> _ABOUT THIS EXERCISE_
Every record gets copied exactly, and no picture goes with it.

(Saved entries)
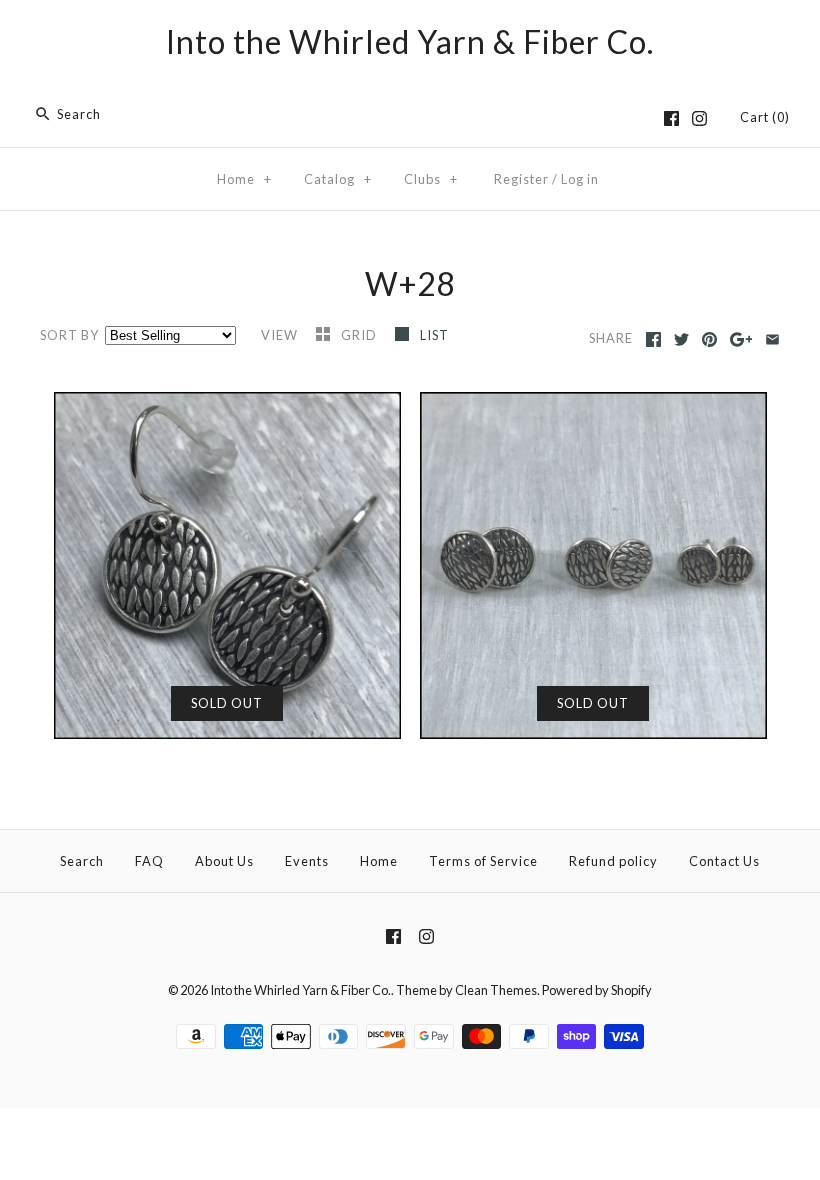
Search (82, 861)
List (434, 335)
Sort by (69, 335)
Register (521, 179)
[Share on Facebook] (653, 339)
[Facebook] (671, 118)
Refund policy (613, 861)
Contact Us (724, 861)
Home (244, 179)
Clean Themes (496, 990)
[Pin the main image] (709, 339)
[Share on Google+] (741, 339)
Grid (360, 335)
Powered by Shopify (597, 990)
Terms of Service (483, 861)
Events (307, 861)
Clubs (431, 179)
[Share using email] (772, 339)
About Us (224, 861)
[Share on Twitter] (681, 339)
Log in (580, 179)
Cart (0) (765, 117)
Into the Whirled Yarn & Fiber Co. (300, 990)
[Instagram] (699, 118)
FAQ (149, 861)
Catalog (338, 179)
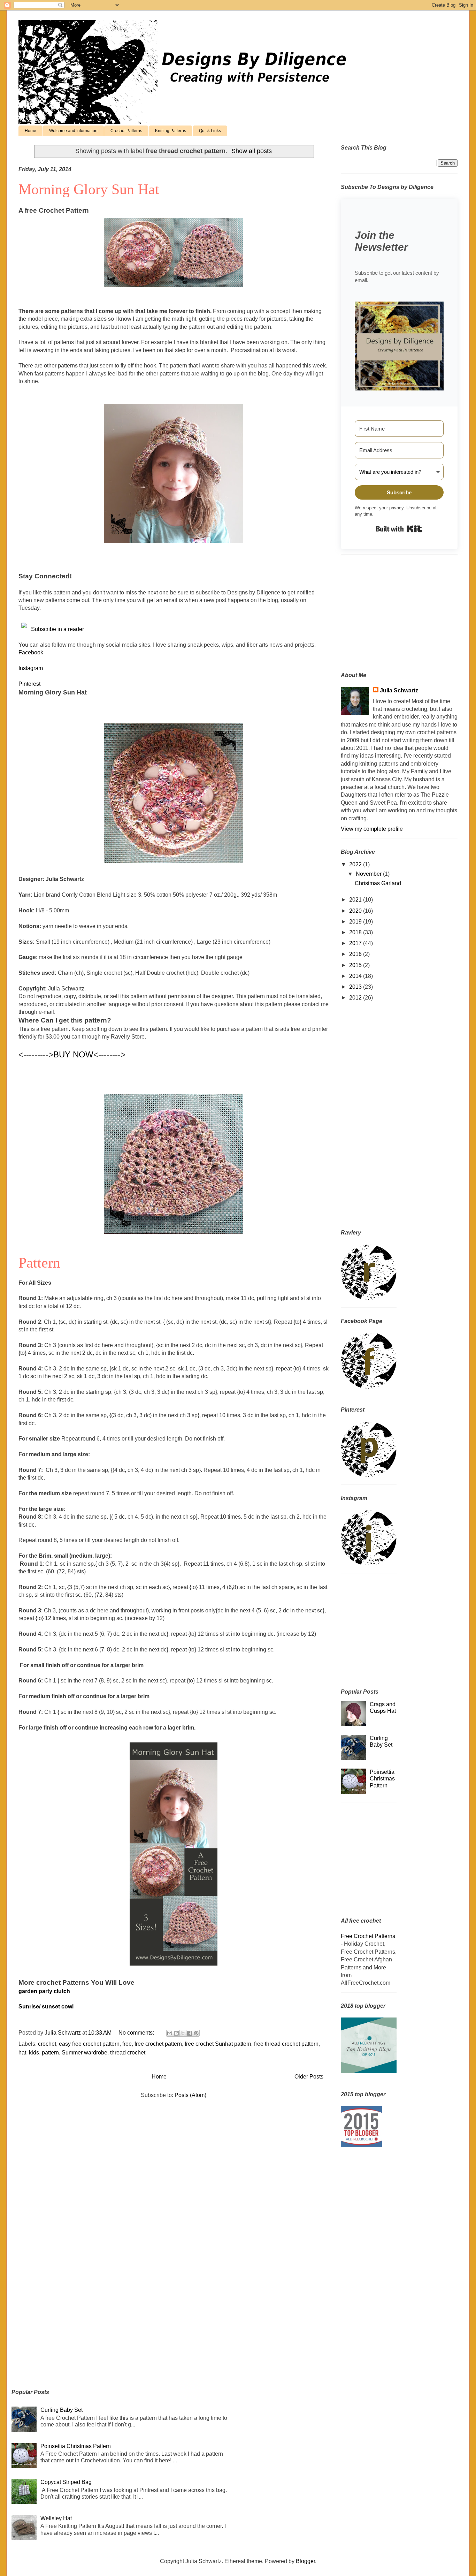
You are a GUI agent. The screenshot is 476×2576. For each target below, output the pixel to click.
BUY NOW (73, 1054)
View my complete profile (372, 829)
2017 (356, 943)
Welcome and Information (73, 130)
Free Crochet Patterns (368, 1936)
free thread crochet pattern (286, 2044)
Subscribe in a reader (57, 629)
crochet (47, 2044)
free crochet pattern (158, 2044)
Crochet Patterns (126, 130)
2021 (356, 900)
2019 (356, 922)
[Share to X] (182, 2033)
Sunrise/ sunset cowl (46, 2006)
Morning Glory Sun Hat (88, 189)
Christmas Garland (378, 883)
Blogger (305, 2561)
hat (22, 2053)
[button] (399, 347)
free (127, 2044)
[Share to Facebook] (189, 2033)
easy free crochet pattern (89, 2044)
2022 (356, 864)
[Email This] (169, 2033)
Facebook (30, 652)
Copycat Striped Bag (66, 2482)
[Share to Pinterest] (196, 2033)
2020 (356, 911)
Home (30, 130)
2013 (356, 987)
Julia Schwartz (399, 690)
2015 (356, 965)
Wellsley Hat (56, 2518)
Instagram (30, 668)
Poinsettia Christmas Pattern (382, 1778)
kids (34, 2053)
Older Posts (308, 2077)
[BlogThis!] (176, 2033)
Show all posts (251, 150)
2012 (356, 998)
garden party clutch (44, 1991)
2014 (356, 976)
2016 (356, 954)
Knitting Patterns (170, 130)
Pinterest (29, 684)
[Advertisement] (384, 610)
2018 (356, 932)
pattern (50, 2053)
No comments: (136, 2033)
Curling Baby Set (61, 2410)
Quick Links (210, 130)
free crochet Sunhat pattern (218, 2044)
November (369, 874)
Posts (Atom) (190, 2095)
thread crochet (127, 2053)
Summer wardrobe (84, 2053)
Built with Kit (399, 529)
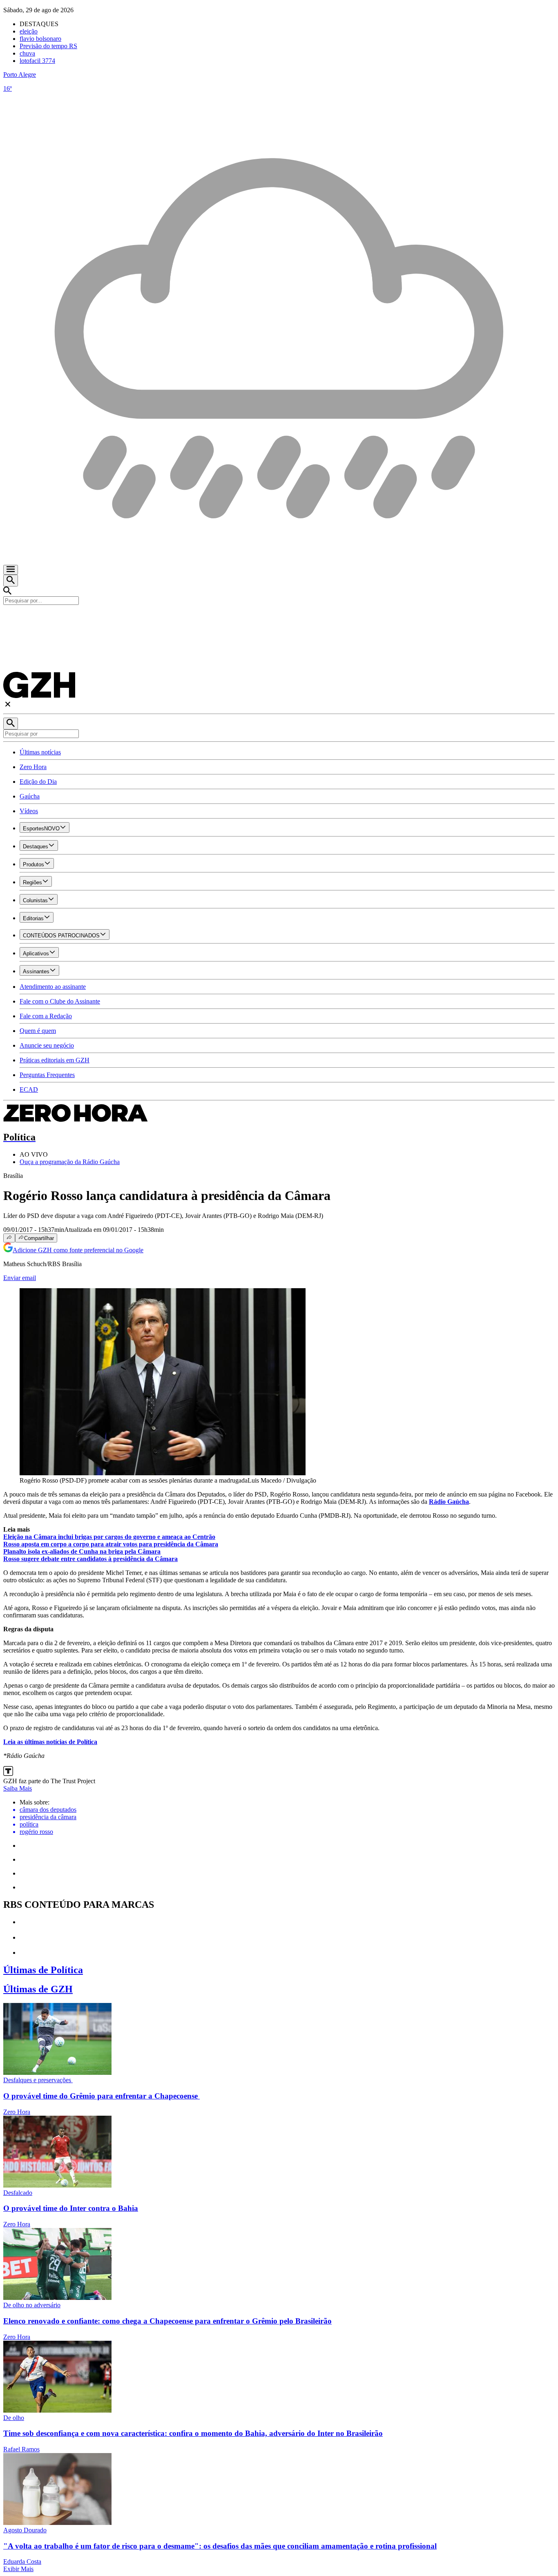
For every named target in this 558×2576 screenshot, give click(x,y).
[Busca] (10, 581)
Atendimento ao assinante (53, 986)
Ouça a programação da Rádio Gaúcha (70, 1161)
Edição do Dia (38, 781)
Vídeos (29, 810)
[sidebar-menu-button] (10, 570)
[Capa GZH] (279, 619)
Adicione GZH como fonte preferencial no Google (78, 1250)
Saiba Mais (17, 1788)
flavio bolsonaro (40, 38)
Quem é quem (38, 1030)
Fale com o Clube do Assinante (60, 1001)
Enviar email (19, 1277)
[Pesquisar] (10, 723)
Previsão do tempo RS (48, 45)
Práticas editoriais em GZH (54, 1060)
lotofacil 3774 (37, 60)
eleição (29, 31)
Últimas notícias (40, 752)
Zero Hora (33, 766)
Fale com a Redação (46, 1016)
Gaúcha (30, 796)
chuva (27, 53)
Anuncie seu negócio (47, 1045)
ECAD (29, 1089)
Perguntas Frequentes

> _ANSWER BOX_
Search (82, 861)
List (434, 335)
Sort by (69, 335)
Register (521, 179)
[Share on Facebook] (653, 339)
[Facebook] (671, 118)
Refund policy (613, 861)
Contact Us (724, 861)
Home (244, 179)
Clean Themes (496, 990)
[Pin the main image] (709, 339)
[Share on Google+] (741, 339)
Grid (360, 335)
Powered by Shopify (597, 990)
Terms of Service (483, 861)
Events (307, 861)
Clubs (431, 179)
[Share using email] (772, 339)
About Us (224, 861)
[Share on Twitter] (681, 339)
Log in (580, 179)
Cart (0) (765, 117)
Into the Whirled Yarn & Fiber Co. (300, 990)
[Instagram] (699, 118)
FAQ (149, 861)
Catalog (338, 179)
You are a GUI agent. The screenshot is 476×2576. For each target below, output the pixel to click.
BUY NOW (73, 1054)
View my complete profile (372, 829)
2017 (356, 943)
Welcome and Information (73, 130)
Free Crochet Patterns (368, 1936)
free thread crochet pattern (286, 2044)
Subscribe in a reader (57, 629)
crochet (47, 2044)
free crochet pattern (158, 2044)
Crochet Patterns (126, 130)
2021 (356, 900)
2019 (356, 922)
[Share to X] (182, 2033)
Sunrise/ sunset cowl (46, 2006)
Morning Glory Sun Hat (88, 189)
Christmas Garland (378, 883)
Blogger (305, 2561)
hat (22, 2053)
[button] (399, 347)
free (127, 2044)
[Share to Facebook] (189, 2033)
easy free crochet pattern (89, 2044)
2022 (356, 864)
[Email This] (169, 2033)
Facebook (30, 652)
Copycat Striped Bag (66, 2482)
[Share to Pinterest] (196, 2033)
2020 (356, 911)
Home (30, 130)
2013 (356, 987)
Julia Schwartz (399, 690)
2015 (356, 965)
Wellsley Hat (56, 2518)
Instagram (30, 668)
Poinsettia Christmas Pattern (382, 1778)
kids (34, 2053)
Older Posts (308, 2077)
[BlogThis!] (176, 2033)
Show all posts (251, 150)
2012 (356, 998)
garden party clutch (44, 1991)
2014 (356, 976)
2016 (356, 954)
Knitting Patterns (170, 130)
Pinterest (29, 684)
[Advertisement] (384, 610)
2018 (356, 932)
pattern (50, 2053)
No comments: (136, 2033)
Curling Baby Set (61, 2410)
Quick Links (210, 130)
free crochet Sunhat pattern (218, 2044)
November (369, 874)
Posts (Atom) (190, 2095)
thread crochet (127, 2053)
Summer wardrobe (84, 2053)
Built with Kit (399, 529)
For every named target in this 558×2576 screenshot, give click(x,y).
[Busca] (10, 581)
Atendimento ao assinante (53, 986)
Ouça a programação da Rádio Gaúcha (70, 1161)
Edição do Dia (38, 781)
Vídeos (29, 810)
[sidebar-menu-button] (10, 570)
[Capa GZH] (279, 619)
Adicione GZH como fonte preferencial no Google (78, 1250)
Saiba Mais (17, 1788)
flavio bolsonaro (40, 38)
Quem é quem (38, 1030)
Fale com o Clube do Assinante (60, 1001)
Enviar email (19, 1277)
[Pesquisar] (10, 723)
Previsão do tempo RS (48, 45)
Práticas editoriais em GZH (54, 1060)
lotofacil 3774 (37, 60)
eleição (29, 31)
Últimas notícias (40, 752)
Zero Hora (33, 766)
Fale com a Redação (46, 1016)
Gaúcha (30, 796)
chuva (27, 53)
Anuncie seu negócio (47, 1045)
ECAD (29, 1089)
Perguntas Frequentes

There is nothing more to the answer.